In a surprising move, Microsoft Corp. recently released the latest addition to the .Net constellation of programming languages: J#, pronounced J sharp. Although J# is not Java, it is a full implementation of Sun Microsystems Inc.’s Java language specification and will run many existing Java applications after a simple recompile or binary conversion. But J# code neither runs in a Java VM (Virtual Machine) nor leverages run-time features created after Version 1.1.4 of Sun’s Java SDK (software development kit). Microsoft is banking that the differences between Java and J# will be obvious to lawyers and judges – and that J# will give Java serious competition for the minds of Java developers.
Microsoft has two goals for J#: rescue marooned Visual J++ developers and give other Java coders an easy path to the .NET platform. By promising to match VJ++’s feature set, and most of that promise is realized in this beta, J# gives VJ++ users a soft place to land. Microsoft will have a more difficult time convincing Java developers that they can live without J2EE (Java 2 Enterprise Edition), JDK (Java Development Kit) 1.2 and 1.3 compatibility, and platform independence. The alluring VJ++ environment enticed many programmers to write Java applications that ran only on Windows. Can J# work the same magic for .NET?
The first beta release of J# plugs into Visual Studio.Net Beta 2, rather than the release candidate. As does other .NET languages, J# compiles to MSIL (Microsoft intermediate language). The J# compiler will not generate Java-compiled byte code (class) files, so it is impossible to run a J# application outside of .Net. You also cannot use compiled Java class files in J# projects because the .Net run time does not understand Java byte code. If you do not have the source code for the Java classes you use, you would be out of luck if not for Microsoft’s byte-code converter.
This clever utility translates Java byte code into MSIL, making compiled Java code run on .NET. Such translation cannot be done at run time; you run the converter during development for each Java class you plan to use, turning the class into a .NET assembly that can be called from J# or any other .NET language. The conversion process is fast, and the converter accepts wild cards and traverses subdirectories to make batch conversion of a collection of Java classes easy.

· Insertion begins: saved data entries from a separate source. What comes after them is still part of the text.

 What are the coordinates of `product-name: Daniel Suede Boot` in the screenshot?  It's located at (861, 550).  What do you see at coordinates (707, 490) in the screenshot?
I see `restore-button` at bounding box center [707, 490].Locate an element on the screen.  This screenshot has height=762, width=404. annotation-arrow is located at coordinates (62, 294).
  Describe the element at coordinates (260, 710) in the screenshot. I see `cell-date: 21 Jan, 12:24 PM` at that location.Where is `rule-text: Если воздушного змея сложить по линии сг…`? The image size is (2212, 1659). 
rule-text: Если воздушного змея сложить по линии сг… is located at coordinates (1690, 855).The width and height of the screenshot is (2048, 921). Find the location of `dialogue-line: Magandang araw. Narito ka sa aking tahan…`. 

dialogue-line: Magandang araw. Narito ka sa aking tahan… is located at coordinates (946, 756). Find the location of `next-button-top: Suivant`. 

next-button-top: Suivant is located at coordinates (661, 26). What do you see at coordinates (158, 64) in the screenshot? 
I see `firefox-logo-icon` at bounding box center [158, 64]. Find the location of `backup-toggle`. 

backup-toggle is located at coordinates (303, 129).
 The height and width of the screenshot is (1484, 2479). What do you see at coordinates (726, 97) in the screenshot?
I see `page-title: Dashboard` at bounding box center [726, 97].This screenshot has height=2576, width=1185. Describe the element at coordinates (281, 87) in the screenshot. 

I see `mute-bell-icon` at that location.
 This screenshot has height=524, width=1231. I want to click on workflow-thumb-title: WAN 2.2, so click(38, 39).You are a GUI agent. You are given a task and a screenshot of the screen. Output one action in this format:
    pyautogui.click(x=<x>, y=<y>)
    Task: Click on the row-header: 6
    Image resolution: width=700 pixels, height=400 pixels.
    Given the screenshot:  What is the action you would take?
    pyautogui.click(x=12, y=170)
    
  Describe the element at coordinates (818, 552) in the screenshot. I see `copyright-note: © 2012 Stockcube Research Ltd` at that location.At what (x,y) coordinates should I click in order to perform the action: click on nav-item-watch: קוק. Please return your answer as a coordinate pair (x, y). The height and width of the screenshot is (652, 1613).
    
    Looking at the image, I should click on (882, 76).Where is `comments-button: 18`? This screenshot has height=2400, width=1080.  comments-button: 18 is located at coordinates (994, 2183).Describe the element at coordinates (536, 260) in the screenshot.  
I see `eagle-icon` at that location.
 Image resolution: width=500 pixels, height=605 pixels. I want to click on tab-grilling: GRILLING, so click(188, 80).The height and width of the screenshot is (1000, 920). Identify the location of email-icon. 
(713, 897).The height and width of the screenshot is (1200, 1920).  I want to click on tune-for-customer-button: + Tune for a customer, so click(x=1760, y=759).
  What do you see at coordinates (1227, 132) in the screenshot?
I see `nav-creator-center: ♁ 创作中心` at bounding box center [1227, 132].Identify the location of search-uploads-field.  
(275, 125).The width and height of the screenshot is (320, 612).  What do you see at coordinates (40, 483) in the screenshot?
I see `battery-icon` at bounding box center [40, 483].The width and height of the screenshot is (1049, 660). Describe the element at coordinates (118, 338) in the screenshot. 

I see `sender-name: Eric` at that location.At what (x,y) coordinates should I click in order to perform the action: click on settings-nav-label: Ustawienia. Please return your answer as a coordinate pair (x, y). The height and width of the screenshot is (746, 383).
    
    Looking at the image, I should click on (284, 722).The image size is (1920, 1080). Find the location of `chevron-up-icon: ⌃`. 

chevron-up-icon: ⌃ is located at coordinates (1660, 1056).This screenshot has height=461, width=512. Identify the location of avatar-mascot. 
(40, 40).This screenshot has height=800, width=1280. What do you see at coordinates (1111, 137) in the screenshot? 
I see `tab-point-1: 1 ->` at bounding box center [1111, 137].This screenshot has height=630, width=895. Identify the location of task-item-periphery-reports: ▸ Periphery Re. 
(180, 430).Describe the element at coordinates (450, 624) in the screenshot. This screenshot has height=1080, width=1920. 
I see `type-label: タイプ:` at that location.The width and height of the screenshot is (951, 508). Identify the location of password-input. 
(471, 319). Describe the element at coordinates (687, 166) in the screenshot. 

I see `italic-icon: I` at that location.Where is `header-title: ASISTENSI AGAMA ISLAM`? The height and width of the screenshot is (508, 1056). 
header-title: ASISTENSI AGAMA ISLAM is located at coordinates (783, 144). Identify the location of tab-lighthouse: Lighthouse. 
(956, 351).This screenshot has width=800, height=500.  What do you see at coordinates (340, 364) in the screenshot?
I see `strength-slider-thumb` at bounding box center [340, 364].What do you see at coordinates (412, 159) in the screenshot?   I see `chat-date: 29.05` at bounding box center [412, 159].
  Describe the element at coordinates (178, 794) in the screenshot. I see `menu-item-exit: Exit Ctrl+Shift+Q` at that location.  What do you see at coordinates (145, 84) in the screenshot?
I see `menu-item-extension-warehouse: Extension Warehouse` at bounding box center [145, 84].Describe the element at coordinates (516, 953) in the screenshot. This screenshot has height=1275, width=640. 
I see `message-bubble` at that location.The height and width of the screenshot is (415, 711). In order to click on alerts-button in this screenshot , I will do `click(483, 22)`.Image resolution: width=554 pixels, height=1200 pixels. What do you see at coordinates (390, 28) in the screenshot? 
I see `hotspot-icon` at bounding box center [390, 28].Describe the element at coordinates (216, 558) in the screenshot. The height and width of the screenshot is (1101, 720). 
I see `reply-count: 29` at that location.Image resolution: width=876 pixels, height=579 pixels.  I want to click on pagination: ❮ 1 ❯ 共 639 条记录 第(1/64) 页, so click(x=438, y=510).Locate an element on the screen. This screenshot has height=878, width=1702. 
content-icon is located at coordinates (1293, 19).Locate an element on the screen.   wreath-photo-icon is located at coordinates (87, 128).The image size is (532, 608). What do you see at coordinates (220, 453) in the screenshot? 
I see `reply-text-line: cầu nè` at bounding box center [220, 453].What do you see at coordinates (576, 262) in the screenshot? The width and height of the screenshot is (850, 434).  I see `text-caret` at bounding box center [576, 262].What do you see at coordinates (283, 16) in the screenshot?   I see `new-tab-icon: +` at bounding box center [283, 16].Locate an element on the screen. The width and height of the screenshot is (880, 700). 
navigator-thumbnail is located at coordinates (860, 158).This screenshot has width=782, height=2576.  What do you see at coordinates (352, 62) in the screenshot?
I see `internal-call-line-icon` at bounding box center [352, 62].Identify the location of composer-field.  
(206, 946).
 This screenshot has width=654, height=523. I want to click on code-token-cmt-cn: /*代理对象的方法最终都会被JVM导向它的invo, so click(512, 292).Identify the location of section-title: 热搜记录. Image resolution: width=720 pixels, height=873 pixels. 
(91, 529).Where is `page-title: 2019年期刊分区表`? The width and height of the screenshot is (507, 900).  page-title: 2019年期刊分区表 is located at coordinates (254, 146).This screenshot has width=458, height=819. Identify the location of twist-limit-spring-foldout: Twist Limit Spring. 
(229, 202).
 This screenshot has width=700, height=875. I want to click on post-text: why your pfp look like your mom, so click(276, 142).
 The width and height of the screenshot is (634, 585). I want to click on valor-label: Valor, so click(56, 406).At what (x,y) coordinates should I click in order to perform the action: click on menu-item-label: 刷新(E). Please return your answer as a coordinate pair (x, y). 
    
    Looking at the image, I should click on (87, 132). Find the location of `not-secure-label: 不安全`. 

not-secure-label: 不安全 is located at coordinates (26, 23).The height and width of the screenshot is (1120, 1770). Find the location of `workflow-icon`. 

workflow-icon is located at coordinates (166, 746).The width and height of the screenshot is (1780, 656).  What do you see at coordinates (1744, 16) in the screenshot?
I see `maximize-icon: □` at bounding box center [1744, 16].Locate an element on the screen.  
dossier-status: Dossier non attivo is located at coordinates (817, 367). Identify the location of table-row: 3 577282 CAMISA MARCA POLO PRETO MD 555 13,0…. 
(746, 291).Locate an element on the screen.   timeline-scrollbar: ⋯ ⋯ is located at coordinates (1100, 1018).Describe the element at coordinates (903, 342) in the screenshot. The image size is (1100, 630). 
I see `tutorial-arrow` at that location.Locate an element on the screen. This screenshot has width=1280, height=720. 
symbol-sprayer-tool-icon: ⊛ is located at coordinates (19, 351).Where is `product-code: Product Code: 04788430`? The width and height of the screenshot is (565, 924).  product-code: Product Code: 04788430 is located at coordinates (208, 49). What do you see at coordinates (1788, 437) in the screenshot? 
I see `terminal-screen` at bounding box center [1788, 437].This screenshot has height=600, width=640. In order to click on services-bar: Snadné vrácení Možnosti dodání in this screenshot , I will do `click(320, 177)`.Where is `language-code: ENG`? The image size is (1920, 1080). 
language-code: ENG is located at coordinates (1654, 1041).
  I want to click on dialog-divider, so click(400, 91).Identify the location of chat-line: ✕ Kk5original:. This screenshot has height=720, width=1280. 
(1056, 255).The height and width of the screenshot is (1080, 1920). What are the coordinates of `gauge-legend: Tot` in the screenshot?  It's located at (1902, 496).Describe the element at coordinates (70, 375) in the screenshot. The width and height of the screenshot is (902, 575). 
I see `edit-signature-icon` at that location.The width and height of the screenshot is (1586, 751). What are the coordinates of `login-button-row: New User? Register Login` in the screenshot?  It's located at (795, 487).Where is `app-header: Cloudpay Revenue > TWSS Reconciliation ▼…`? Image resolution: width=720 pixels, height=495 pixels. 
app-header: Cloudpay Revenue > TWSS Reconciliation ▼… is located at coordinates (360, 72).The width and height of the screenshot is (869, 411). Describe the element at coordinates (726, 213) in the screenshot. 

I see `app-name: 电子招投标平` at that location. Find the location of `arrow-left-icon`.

We found that J# compiled all of the non-J2EE Java code we ran through it without modification, as long as we avoided using features of Version 1.2 and later JDKs. Microsoft supplies assemblies that provide the functionality of Sun’s JDK 1.1.4 without using any Sun code, thus avoiding Sun’s control and, Microsoft hopes, its legal wrath. J# also implements VJ++ extensions to Java, including COM (Component Object Model) object support and the J/Direct native code interface, making it easy to migrate VJ++ projects to J#. We opened several VJ++ sample projects in Visual Studio.NET Beta 2 and converted them with a simple recompile. The degree of VJ++ compatibility is impressive for a beta.
Our experience with the J# beta was mostly positive, allowing for its narrowly defined mission and limitations. It gets high marks for VJ++ migration, and the final release will likely render effortless transplanting even large VJ++ projects to the .NET platform. For .NET development, J#’s primary audience is hard-core Java coders who must target .NET, but who would rather live with J#’s limitations than switch to the more expressive and accommodating C#. But, despite our fondness for Java, nothing in this beta sways us from our preference for C# for .NET applications.